- **EXERCISE**
Convert all the items below into a JSON list of strings, one string per line, leaving out blank lines.

[start MATERIAL FOR THE TASK]

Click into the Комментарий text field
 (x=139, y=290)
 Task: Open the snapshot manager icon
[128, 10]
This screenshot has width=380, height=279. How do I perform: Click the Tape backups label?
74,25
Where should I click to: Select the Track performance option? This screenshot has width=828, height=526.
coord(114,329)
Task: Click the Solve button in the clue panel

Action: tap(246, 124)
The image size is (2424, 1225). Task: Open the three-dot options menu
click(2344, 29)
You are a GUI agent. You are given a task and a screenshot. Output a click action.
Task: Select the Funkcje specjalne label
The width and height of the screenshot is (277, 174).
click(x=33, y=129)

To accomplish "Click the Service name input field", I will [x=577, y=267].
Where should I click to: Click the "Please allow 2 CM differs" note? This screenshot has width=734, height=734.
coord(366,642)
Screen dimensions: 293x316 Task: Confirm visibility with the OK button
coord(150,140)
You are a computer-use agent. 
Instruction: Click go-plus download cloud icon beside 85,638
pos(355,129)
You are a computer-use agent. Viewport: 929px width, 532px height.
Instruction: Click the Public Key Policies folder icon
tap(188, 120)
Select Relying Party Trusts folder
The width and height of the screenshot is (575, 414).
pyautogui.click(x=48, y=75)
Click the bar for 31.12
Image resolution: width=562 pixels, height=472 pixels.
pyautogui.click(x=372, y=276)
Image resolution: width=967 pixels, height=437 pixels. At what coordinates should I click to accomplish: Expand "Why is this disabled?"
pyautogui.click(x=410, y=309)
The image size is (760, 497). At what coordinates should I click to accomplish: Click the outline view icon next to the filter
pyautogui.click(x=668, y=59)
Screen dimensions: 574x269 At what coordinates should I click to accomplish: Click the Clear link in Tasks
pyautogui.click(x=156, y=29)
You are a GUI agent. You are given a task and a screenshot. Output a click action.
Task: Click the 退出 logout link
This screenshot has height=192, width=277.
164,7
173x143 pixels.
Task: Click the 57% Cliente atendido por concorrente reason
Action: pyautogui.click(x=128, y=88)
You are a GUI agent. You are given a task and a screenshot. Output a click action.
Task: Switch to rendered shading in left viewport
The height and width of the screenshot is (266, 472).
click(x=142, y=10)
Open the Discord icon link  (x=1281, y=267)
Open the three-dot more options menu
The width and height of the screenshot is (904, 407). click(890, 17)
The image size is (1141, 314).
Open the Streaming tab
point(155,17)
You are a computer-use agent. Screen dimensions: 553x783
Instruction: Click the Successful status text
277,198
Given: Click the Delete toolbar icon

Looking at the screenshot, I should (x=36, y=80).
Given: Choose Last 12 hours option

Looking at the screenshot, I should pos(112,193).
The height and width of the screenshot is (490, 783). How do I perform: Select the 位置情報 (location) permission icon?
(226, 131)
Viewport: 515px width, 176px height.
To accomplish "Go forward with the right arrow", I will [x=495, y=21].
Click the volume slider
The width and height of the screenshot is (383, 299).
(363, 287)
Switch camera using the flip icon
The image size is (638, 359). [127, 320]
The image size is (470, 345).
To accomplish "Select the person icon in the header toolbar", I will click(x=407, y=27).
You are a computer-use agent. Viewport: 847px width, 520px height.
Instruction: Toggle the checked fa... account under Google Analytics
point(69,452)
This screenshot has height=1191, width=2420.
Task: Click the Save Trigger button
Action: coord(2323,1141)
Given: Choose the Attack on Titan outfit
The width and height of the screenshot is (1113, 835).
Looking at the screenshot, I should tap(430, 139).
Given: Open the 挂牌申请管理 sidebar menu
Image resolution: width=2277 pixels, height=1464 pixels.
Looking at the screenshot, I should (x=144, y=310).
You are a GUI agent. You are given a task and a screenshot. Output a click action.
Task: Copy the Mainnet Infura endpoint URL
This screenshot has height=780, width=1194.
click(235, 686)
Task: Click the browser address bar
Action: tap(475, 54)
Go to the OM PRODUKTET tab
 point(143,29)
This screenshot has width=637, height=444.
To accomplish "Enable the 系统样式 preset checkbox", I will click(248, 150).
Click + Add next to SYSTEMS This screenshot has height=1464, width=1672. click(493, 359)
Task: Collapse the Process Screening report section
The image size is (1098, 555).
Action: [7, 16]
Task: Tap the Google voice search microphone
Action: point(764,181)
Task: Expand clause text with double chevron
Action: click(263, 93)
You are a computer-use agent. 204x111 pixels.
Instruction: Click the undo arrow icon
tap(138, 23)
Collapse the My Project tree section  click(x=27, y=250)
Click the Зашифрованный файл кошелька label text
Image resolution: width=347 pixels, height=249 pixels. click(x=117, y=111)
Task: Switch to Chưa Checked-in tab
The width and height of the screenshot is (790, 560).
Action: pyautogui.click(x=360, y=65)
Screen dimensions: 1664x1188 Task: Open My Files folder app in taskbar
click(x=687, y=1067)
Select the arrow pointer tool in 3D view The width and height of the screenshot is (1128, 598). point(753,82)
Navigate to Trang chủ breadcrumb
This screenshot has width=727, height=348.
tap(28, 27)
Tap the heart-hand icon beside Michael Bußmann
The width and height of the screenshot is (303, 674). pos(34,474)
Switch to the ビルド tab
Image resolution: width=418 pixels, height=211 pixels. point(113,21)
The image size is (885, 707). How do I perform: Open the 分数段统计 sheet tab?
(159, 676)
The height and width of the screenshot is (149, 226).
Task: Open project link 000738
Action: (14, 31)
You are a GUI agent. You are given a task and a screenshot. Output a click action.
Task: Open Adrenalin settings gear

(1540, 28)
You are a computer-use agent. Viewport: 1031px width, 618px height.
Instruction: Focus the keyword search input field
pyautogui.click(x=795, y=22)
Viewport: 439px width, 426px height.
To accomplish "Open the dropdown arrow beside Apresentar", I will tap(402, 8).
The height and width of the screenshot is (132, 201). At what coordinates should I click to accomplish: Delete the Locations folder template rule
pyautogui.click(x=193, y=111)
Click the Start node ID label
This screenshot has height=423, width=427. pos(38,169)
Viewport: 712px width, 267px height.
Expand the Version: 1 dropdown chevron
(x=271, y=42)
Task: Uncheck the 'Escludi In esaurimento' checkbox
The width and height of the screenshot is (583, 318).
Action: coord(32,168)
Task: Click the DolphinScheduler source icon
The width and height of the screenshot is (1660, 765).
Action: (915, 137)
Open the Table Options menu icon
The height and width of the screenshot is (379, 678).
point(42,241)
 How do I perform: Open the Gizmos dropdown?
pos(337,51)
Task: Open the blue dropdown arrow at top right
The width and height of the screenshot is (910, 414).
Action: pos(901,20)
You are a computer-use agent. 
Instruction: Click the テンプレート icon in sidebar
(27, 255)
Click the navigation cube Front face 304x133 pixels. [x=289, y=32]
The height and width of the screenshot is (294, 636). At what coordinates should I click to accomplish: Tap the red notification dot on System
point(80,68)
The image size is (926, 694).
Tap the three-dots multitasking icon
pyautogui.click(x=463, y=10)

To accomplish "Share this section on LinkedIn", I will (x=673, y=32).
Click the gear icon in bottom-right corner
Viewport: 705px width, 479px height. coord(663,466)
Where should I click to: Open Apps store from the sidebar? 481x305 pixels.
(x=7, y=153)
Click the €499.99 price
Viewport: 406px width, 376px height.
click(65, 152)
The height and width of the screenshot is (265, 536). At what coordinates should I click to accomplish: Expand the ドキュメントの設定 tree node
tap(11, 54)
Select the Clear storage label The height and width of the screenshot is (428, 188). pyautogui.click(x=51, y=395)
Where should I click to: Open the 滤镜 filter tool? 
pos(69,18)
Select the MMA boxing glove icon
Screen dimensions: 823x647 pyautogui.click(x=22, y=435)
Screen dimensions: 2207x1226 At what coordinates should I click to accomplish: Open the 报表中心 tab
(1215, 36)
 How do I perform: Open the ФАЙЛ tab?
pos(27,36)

[end MATERIAL FOR THE TASK]

- **FINAL ANSWER**
[
  "Click into the Комментарий text field",
  " (x=139, y=290)",
  " Task: Open the snapshot manager icon",
  "[128, 10]",
  "This screenshot has width=380, height=279. How do I perform: Click the Tape backups label?",
  "74,25",
  "Where should I click to: Select the Track performance option? This screenshot has width=828, height=526.",
  "coord(114,329)",
  "Task: Click the Solve button in the clue panel",
  "Action: tap(246, 124)",
  "The image size is (2424, 1225). Task: Open the three-dot options menu",
  "click(2344, 29)",
  "You are a GUI agent. You are given a task and a screenshot. Output a click action.",
  "Task: Select the Funkcje specjalne label",
  "The width and height of the screenshot is (277, 174).",
  "click(x=33, y=129)",
  "To accomplish \"Click the Service name input field\", I will [x=577, y=267].",
  "Where should I click to: Click the \"Please allow 2 CM differs\" note? This screenshot has width=734, height=734.",
  "coord(366,642)",
  "Screen dimensions: 293x316 Task: Confirm visibility with the OK button",
  "coord(150,140)",
  "You are a computer-use agent. ",
  "Instruction: Click go-plus download cloud icon beside 85,638",
  "pos(355,129)",
  "You are a computer-use agent. Viewport: 929px width, 532px height.",
  "Instruction: Click the Public Key Policies folder icon",
  "tap(188, 120)",
  "Select Relying Party Trusts folder",
  "The width and height of the screenshot is (575, 414).",
  "pyautogui.click(x=48, y=75)",
  "Click the bar for 31.12",
  "Image resolution: width=562 pixels, height=472 pixels.",
  "pyautogui.click(x=372, y=276)",
  "Image resolution: width=967 pixels, height=437 pixels. At what coordinates should I click to accomplish: Expand \"Why is this disabled?\"",
  "pyautogui.click(x=410, y=309)",
  "The image size is (760, 497). At what coordinates should I click to accomplish: Click the outline view icon next to the filter",
  "pyautogui.click(x=668, y=59)",
  "Screen dimensions: 574x269 At what coordinates should I click to accomplish: Click the Clear link in Tasks",
  "pyautogui.click(x=156, y=29)",
  "You are a GUI agent. You are given a task and a screenshot. Output a click action.",
  "Task: Click the 退出 logout link",
  "This screenshot has height=192, width=277.",
  "164,7",
  "173x143 pixels.",
  "Task: Click the 57% Cliente atendido por concorrente reason",
  "Action: pyautogui.click(x=128, y=88)",
  "You are a GUI agent. You are given a task and a screenshot. Output a click action.",
  "Task: Switch to rendered shading in left viewport",
  "The height and width of the screenshot is (266, 472).",
  "click(x=142, y=10)",
  "Open the Discord icon link  (x=1281, y=267)",
  "Open the three-dot more options menu",
  "The width and height of the screenshot is (904, 407). click(890, 17)",
  "The image size is (1141, 314).",
  "Open the Streaming tab",
  "point(155,17)",
  "You are a computer-use agent. Screen dimensions: 553x783",
  "Instruction: Click the Successful status text",
  "277,198",
  "Given: Click the Delete toolbar icon",
  "Looking at the screenshot, I should (x=36, y=80).",
  "Given: Choose Last 12 hours option",
  "Looking at the screenshot, I should pos(112,193).",
  "The height and width of the screenshot is (490, 783). How do I perform: Select the 位置情報 (location) permission icon?",
  "(226, 131)",
  "Viewport: 515px width, 176px height.",
  "To accomplish \"Go forward with the right arrow\", I will [x=495, y=21].",
  "Click the volume slider",
  "The width and height of the screenshot is (383, 299).",
  "(363, 287)",
  "Switch camera using the flip icon",
  "The image size is (638, 359). [127, 320]",
  "The image size is (470, 345).",
  "To accomplish \"Select the person icon in the header toolbar\", I will click(x=407, y=27).",
  "You are a computer-use agent. Viewport: 847px width, 520px height.",
  "Instruction: Toggle the checked fa... account under Google Analytics",
  "point(69,452)",
  "This screenshot has height=1191, width=2420.",
  "Task: Click the Save Trigger button",
  "Action: coord(2323,1141)",
  "Given: Choose the Attack on Titan outfit",
  "The width and height of the screenshot is (1113, 835).",
  "Looking at the screenshot, I should tap(430, 139).",
  "Given: Open the 挂牌申请管理 sidebar menu",
  "Image resolution: width=2277 pixels, height=1464 pixels.",
  "Looking at the screenshot, I should (x=144, y=310).",
  "You are a GUI agent. You are given a task and a screenshot. Output a click action.",
  "Task: Copy the Mainnet Infura endpoint URL",
  "This screenshot has height=780, width=1194.",
  "click(235, 686)",
  "Task: Click the browser address bar",
  "Action: tap(475, 54)",
  "Go to the OM PRODUKTET tab",
  " point(143,29)",
  "This screenshot has width=637, height=444.",
  "To accomplish \"Enable the 系统样式 preset checkbox\", I will click(248, 150).",
  "Click + Add next to SYSTEMS This screenshot has height=1464, width=1672. click(493, 359)",
  "Task: Collapse the Process Screening report section",
  "The image size is (1098, 555).",
  "Action: [7, 16]",
  "Task: Tap the Google voice search microphone",
  "Action: point(764,181)",
  "Task: Expand clause text with double chevron",
  "Action: click(263, 93)",
  "You are a computer-use agent. 204x111 pixels.",
  "Instruction: Click the undo arrow icon",
  "tap(138, 23)",
  "Collapse the My Project tree section  click(x=27, y=250)",
  "Click the Зашифрованный файл кошелька label text",
  "Image resolution: width=347 pixels, height=249 pixels. click(x=117, y=111)",
  "Task: Switch to Chưa Checked-in tab",
  "The width and height of the screenshot is (790, 560).",
  "Action: pyautogui.click(x=360, y=65)",
  "Screen dimensions: 1664x1188 Task: Open My Files folder app in taskbar",
  "click(x=687, y=1067)",
  "Select the arrow pointer tool in 3D view The width and height of the screenshot is (1128, 598). point(753,82)",
  "Navigate to Trang chủ breadcrumb",
  "This screenshot has width=727, height=348.",
  "tap(28, 27)",
  "Tap the heart-hand icon beside Michael Bußmann",
  "The width and height of the screenshot is (303, 674). pos(34,474)",
  "Switch to the ビルド tab",
  "Image resolution: width=418 pixels, height=211 pixels. point(113,21)",
  "The image size is (885, 707). How do I perform: Open the 分数段统计 sheet tab?",
  "(159, 676)",
  "The height and width of the screenshot is (149, 226).",
  "Task: Open project link 000738",
  "Action: (14, 31)",
  "You are a GUI agent. You are given a task and a screenshot. Output a click action.",
  "Task: Open Adrenalin settings gear",
  "(1540, 28)",
  "You are a computer-use agent. Viewport: 1031px width, 618px height.",
  "Instruction: Focus the keyword search input field",
  "pyautogui.click(x=795, y=22)",
  "Viewport: 439px width, 426px height.",
  "To accomplish \"Open the dropdown arrow beside Apresentar\", I will tap(402, 8).",
  "The height and width of the screenshot is (132, 201). At what coordinates should I click to accomplish: Delete the Locations folder template rule",
  "pyautogui.click(x=193, y=111)",
  "Click the Start node ID label",
  "This screenshot has height=423, width=427. pos(38,169)",
  "Viewport: 712px width, 267px height.",
  "Expand the Version: 1 dropdown chevron",
  "(x=271, y=42)",
  "Task: Uncheck the 'Escludi In esaurimento' checkbox",
  "The width and height of the screenshot is (583, 318).",
  "Action: coord(32,168)",
  "Task: Click the DolphinScheduler source icon",
  "The width and height of the screenshot is (1660, 765).",
  "Action: (915, 137)",
  "Open the Table Options menu icon",
  "The height and width of the screenshot is (379, 678).",
  "point(42,241)",
  " How do I perform: Open the Gizmos dropdown?",
  "pos(337,51)",
  "Task: Open the blue dropdown arrow at top right",
  "The width and height of the screenshot is (910, 414).",
  "Action: pos(901,20)",
  "You are a computer-use agent. ",
  "Instruction: Click the テンプレート icon in sidebar",
  "(27, 255)",
  "Click the navigation cube Front face 304x133 pixels. [x=289, y=32]",
  "The height and width of the screenshot is (294, 636). At what coordinates should I click to accomplish: Tap the red notification dot on System",
  "point(80,68)",
  "The image size is (926, 694).",
  "Tap the three-dots multitasking icon",
  "pyautogui.click(x=463, y=10)",
  "To accomplish \"Share this section on LinkedIn\", I will (x=673, y=32).",
  "Click the gear icon in bottom-right corner",
  "Viewport: 705px width, 479px height. coord(663,466)",
  "Where should I click to: Open Apps store from the sidebar? 481x305 pixels.",
  "(x=7, y=153)",
  "Click the €499.99 price",
  "Viewport: 406px width, 376px height.",
  "click(65, 152)",
  "The height and width of the screenshot is (265, 536). At what coordinates should I click to accomplish: Expand the ドキュメントの設定 tree node",
  "tap(11, 54)",
  "Select the Clear storage label The height and width of the screenshot is (428, 188). pyautogui.click(x=51, y=395)",
  "Where should I click to: Open the 滤镜 filter tool? ",
  "pos(69,18)",
  "Select the MMA boxing glove icon",
  "Screen dimensions: 823x647 pyautogui.click(x=22, y=435)",
  "Screen dimensions: 2207x1226 At what coordinates should I click to accomplish: Open the 报表中心 tab",
  "(1215, 36)",
  " How do I perform: Open the ФАЙЛ tab?",
  "pos(27,36)"
]